Founded in 2014 to encourage women to learn about technology, create high-tech start-ups and ‘build more of the internet’, the Girl Geek Academy movement hosts female-only hackathons and runs programs to educate teachers about teaching young girls to code. Popular events include MissMakesCode, billed as the world’s first hackathon for girls aged five to eight.

“My four co-founders and I had all been working full time and managing Girl Geek on the side for a couple of years,” Moran says.

“At the end of 2015 it got to a point where I thought, ‘I keep telling people to build businesses, and I’m ready to leave Australia to work for an American company – but if I do, I won’t be backing myself.’

“I’d been saying to other women, ‘If you see something where there’s a real opportunity for success, where people are willing to pay for it and lots of people want to do it, then maybe that’s a good business idea.’ Having to take my own advice was a real wake-up call!”

The past 12 months have seen Moran secure three sources of funding for the enterprise, including a LaunchVic grant to deliver a hackathon program statewide.

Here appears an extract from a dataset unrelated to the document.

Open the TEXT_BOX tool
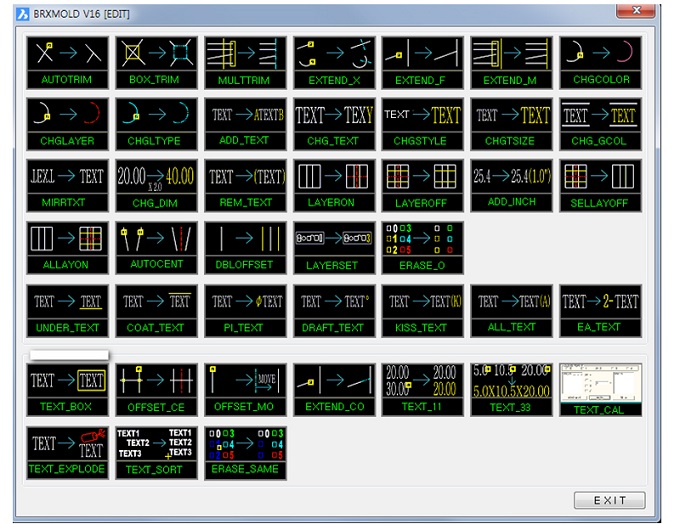The image size is (680, 524). pos(67,389)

She has also been appointed part-time ‘geek girl in residence’ at NAB’s Melbourne headquarters.

Girl Geek Academy has set itself the goal of impacting on the lives of a million women by 2025, both directly through seminars and hackathons and indirectly through its education initiatives.

“We’ve realised there is huge demand for these programs and a real desire from women to have access to fun social opportunities where they can learn technical skills and how to build businesses for the internet,” Moran says.